En el discurso antisocialista de Donald Trump, la única congruencia –en tanto que coincide con sus antecesores‒ es su política y hostil retórica hacia Cuba, la isla que tras la incursión paramilitar de Bahía de Cochinos del 16 de abril de 1961 respaldada por Washington, declarase el carácter socialista de su Revolución.
Ahí, el magnate ha recrudecido el bloqueo impuesto hace más de 60 años.

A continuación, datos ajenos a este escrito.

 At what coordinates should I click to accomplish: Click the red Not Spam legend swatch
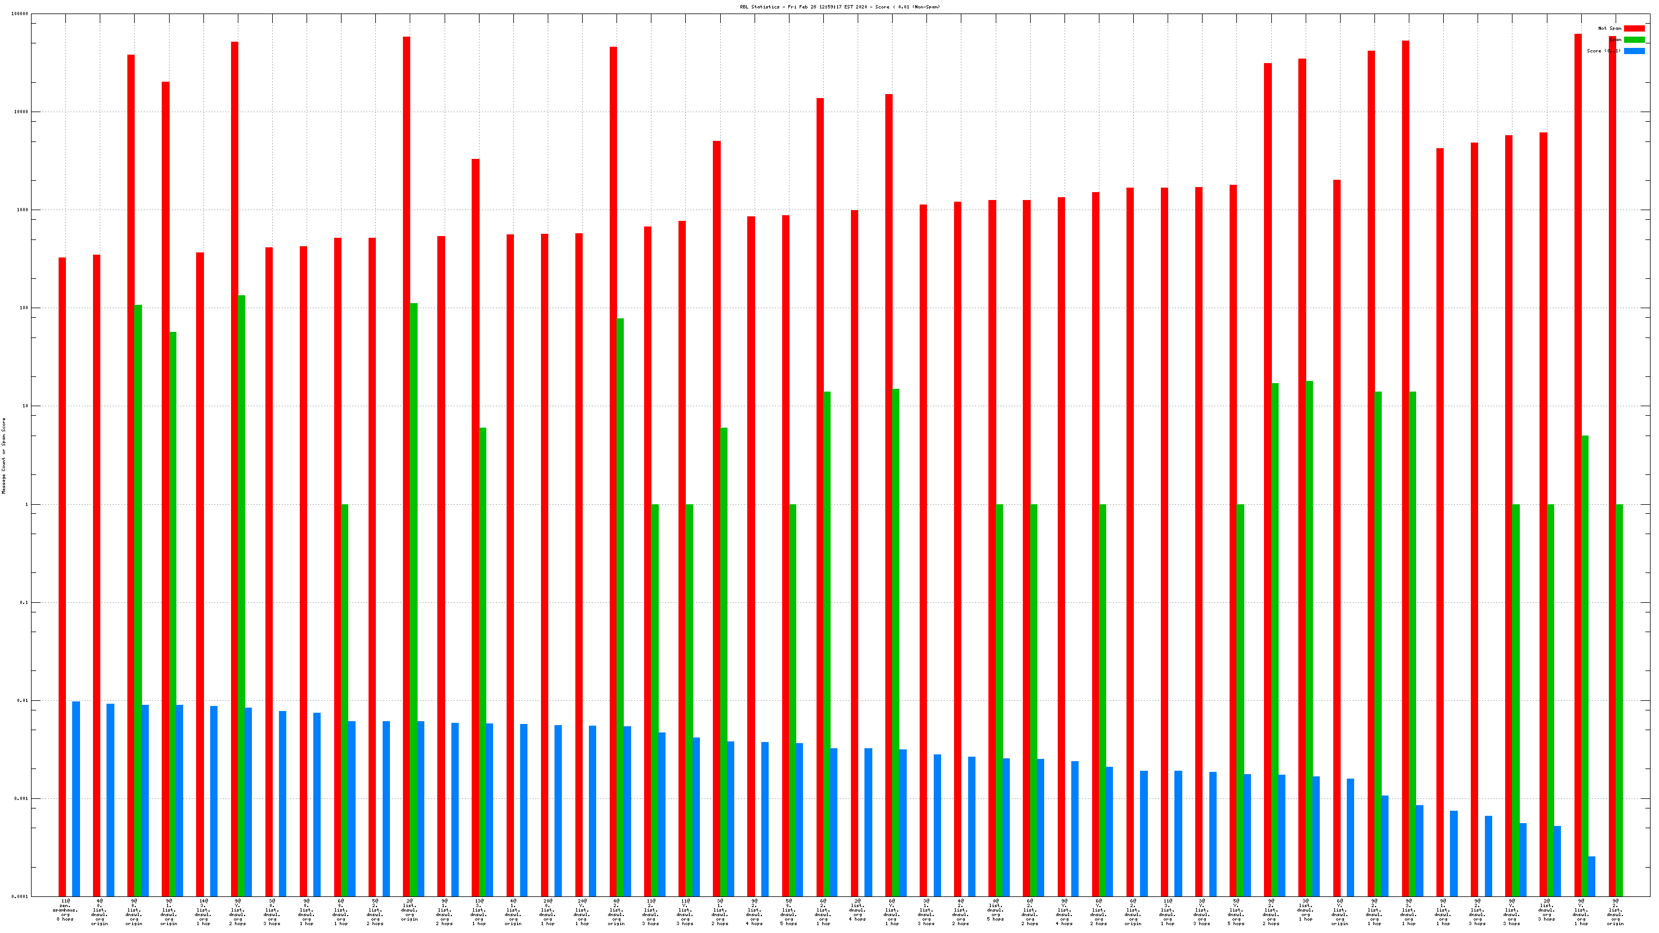[1634, 28]
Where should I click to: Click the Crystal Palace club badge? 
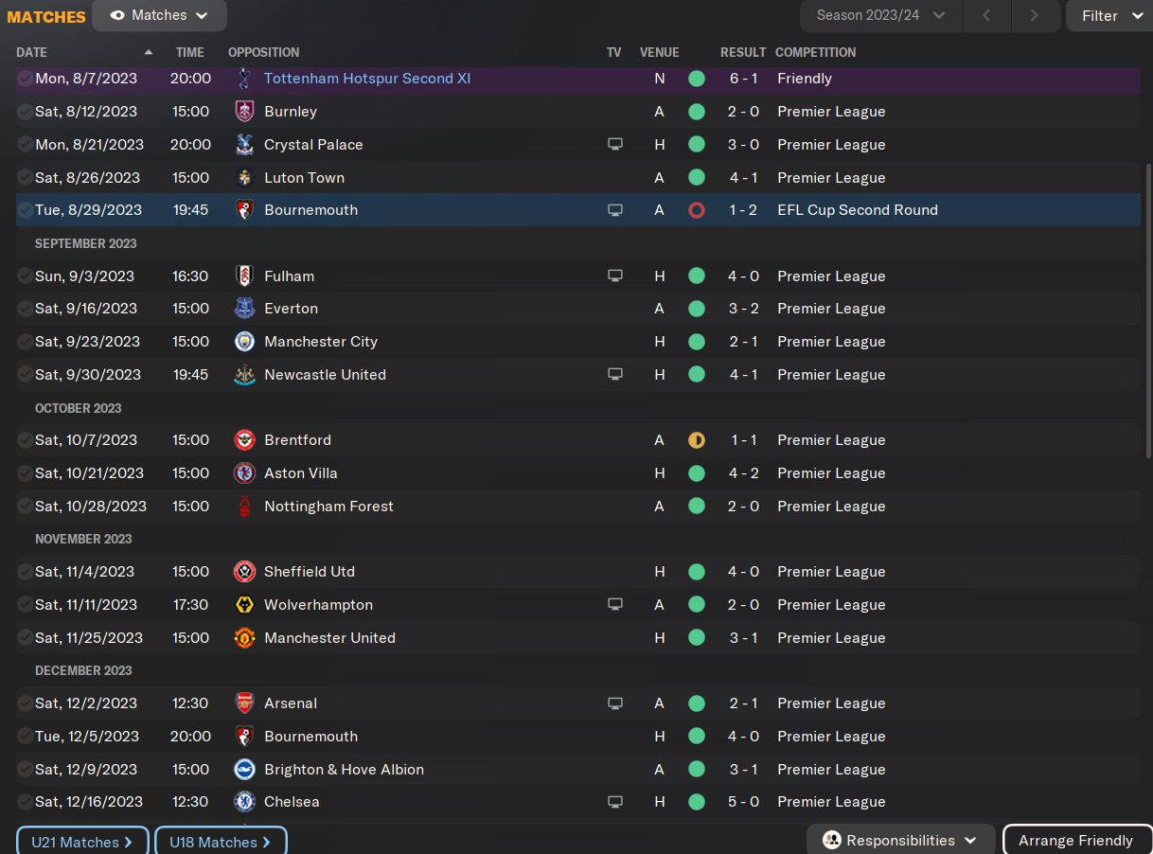click(244, 145)

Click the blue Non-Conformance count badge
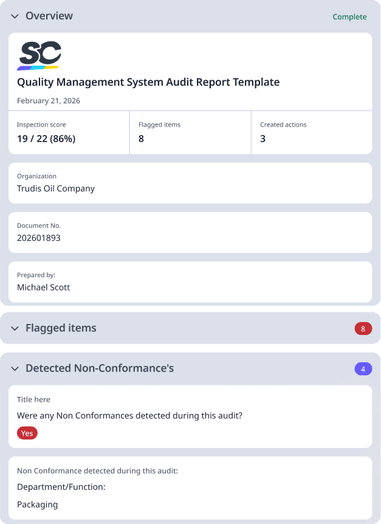pyautogui.click(x=363, y=368)
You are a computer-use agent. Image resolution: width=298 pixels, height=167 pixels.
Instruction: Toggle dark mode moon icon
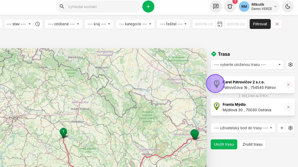[x=288, y=6]
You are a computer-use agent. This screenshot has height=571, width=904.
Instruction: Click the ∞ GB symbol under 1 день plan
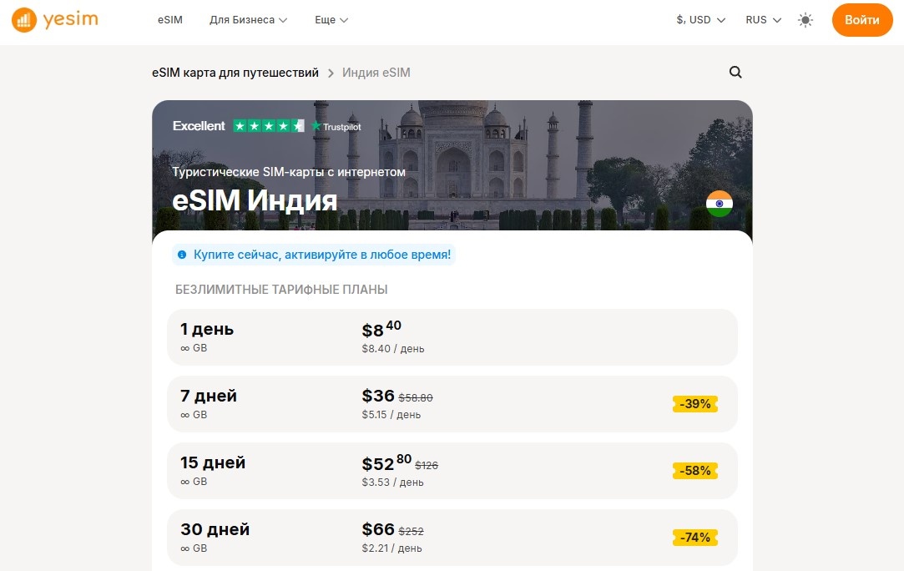193,348
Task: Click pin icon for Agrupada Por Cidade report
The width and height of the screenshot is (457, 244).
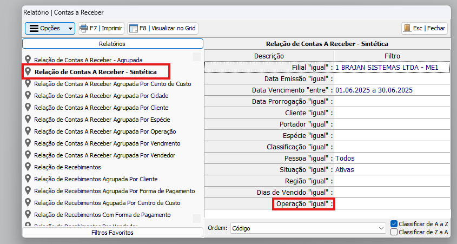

Pero esa estrategia del republicano ha orillado a más de 8 millones de cubanos a votar a favor de una nueva Constitución ¡Que reedita el carácter socialista de la mayor de las Antillas!
Como si su opinión fuese relevante para solucionar el complejo escenario geopolítico contemporáneo, en su Cruzada contra el socialismo Donald Trump asocia la crisis política de Venezuela como efecto de esa doctrina.
Al respecto Bret Stephens apunta que, efectivamente, Venezuela es un desastre económico; aunque puntualiza: “¿Pero por ser socialista? ¡No! ¡Porque esa práctica funciona muy bien en Dinamarca!”. Y es que el conocido socialismo democrático en los llamados países nórdicos ha probado ser eficaz ante lo que algunos califican de “políticas austericidas” neoliberales.
Por ejemplo, Noruega, Dinamarca, Finlandia, Suecia o Islandia son estados con economías desarrolladas, valores y culturas semejantes que también coinciden en sus sistemas políticos, caracterizados por una agenda social no muy lejana del sistema socialista.
De regreso a la versión de Trump, de que Venezuela está mal por ser socialista, el sociólogo argentino Pedro Brieger nos recuerda que el preámbulo de la Constitución de la RPDC define a ese estado como socialista, aunque en la Constitución de la República Bolivariana de Venezuela, ese vocablo “brilla por su ausencia”.
La intolerancia política y la poderosa influencia conservadora son peligrosas armas entre “conservadores de toda la vida, republicanos de los suburbios y gente sencilla sin educación”, como describía Tim Chapman, de Heritage Action for América, a los seguidores de Trump.
Ellos son el fértil campo donde prosperan los radicalismos como advierte Mike Logfren en su libro ‘El Estado Profundo: La caída de la Constitución y el surgimiento de un gobierno en la sombra’. Ahí describe que en Washington existe un vigoroso núcleo conservador que mueve los hilos del poder sin importar qué partido gobierne. Y ese poder no quiere pluralidad.